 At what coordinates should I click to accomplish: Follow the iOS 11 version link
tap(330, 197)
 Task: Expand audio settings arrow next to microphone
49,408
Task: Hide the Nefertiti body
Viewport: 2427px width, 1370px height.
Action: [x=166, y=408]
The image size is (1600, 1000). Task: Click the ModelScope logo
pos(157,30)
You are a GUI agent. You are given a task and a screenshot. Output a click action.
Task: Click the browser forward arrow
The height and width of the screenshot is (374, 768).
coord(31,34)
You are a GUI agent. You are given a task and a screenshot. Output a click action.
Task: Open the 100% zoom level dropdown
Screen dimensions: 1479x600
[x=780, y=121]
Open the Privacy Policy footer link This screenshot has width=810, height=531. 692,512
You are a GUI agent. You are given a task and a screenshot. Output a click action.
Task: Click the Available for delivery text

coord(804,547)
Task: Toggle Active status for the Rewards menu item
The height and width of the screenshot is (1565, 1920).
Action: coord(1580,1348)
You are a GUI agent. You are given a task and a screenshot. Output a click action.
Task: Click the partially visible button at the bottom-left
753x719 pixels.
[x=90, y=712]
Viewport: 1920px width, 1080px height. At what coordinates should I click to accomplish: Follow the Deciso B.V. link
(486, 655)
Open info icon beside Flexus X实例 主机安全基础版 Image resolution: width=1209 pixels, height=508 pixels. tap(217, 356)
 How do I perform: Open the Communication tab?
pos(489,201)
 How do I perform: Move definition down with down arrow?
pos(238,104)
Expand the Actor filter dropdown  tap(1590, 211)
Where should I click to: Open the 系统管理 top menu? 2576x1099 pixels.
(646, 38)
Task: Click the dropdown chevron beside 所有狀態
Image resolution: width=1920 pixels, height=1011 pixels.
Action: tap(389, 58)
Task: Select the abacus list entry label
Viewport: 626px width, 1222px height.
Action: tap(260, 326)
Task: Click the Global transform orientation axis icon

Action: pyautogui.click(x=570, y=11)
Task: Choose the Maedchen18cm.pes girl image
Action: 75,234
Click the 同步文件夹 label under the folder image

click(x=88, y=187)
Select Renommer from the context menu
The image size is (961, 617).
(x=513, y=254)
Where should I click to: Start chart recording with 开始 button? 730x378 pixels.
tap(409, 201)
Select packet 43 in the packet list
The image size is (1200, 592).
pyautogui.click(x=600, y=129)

•••••

Short task: Can you repeat all of the items above word for word, line by line, with nothing changed?

Task output:
 At what coordinates should I click to accomplish: Follow the iOS 11 version link
tap(330, 197)
 Task: Expand audio settings arrow next to microphone
49,408
Task: Hide the Nefertiti body
Viewport: 2427px width, 1370px height.
Action: [x=166, y=408]
The image size is (1600, 1000). Task: Click the ModelScope logo
pos(157,30)
You are a GUI agent. You are given a task and a screenshot. Output a click action.
Task: Click the browser forward arrow
The height and width of the screenshot is (374, 768).
coord(31,34)
You are a GUI agent. You are given a task and a screenshot. Output a click action.
Task: Open the 100% zoom level dropdown
Screen dimensions: 1479x600
[x=780, y=121]
Open the Privacy Policy footer link This screenshot has width=810, height=531. 692,512
You are a GUI agent. You are given a task and a screenshot. Output a click action.
Task: Click the Available for delivery text

coord(804,547)
Task: Toggle Active status for the Rewards menu item
The height and width of the screenshot is (1565, 1920).
Action: coord(1580,1348)
You are a GUI agent. You are given a task and a screenshot. Output a click action.
Task: Click the partially visible button at the bottom-left
753x719 pixels.
[x=90, y=712]
Viewport: 1920px width, 1080px height. At what coordinates should I click to accomplish: Follow the Deciso B.V. link
(486, 655)
Open info icon beside Flexus X实例 主机安全基础版 Image resolution: width=1209 pixels, height=508 pixels. tap(217, 356)
 How do I perform: Open the Communication tab?
pos(489,201)
 How do I perform: Move definition down with down arrow?
pos(238,104)
Expand the Actor filter dropdown  tap(1590, 211)
Where should I click to: Open the 系统管理 top menu? 2576x1099 pixels.
(646, 38)
Task: Click the dropdown chevron beside 所有狀態
Image resolution: width=1920 pixels, height=1011 pixels.
Action: tap(389, 58)
Task: Select the abacus list entry label
Viewport: 626px width, 1222px height.
Action: tap(260, 326)
Task: Click the Global transform orientation axis icon

Action: pyautogui.click(x=570, y=11)
Task: Choose the Maedchen18cm.pes girl image
Action: 75,234
Click the 同步文件夹 label under the folder image

click(x=88, y=187)
Select Renommer from the context menu
The image size is (961, 617).
(x=513, y=254)
Where should I click to: Start chart recording with 开始 button? 730x378 pixels.
tap(409, 201)
Select packet 43 in the packet list
The image size is (1200, 592).
pyautogui.click(x=600, y=129)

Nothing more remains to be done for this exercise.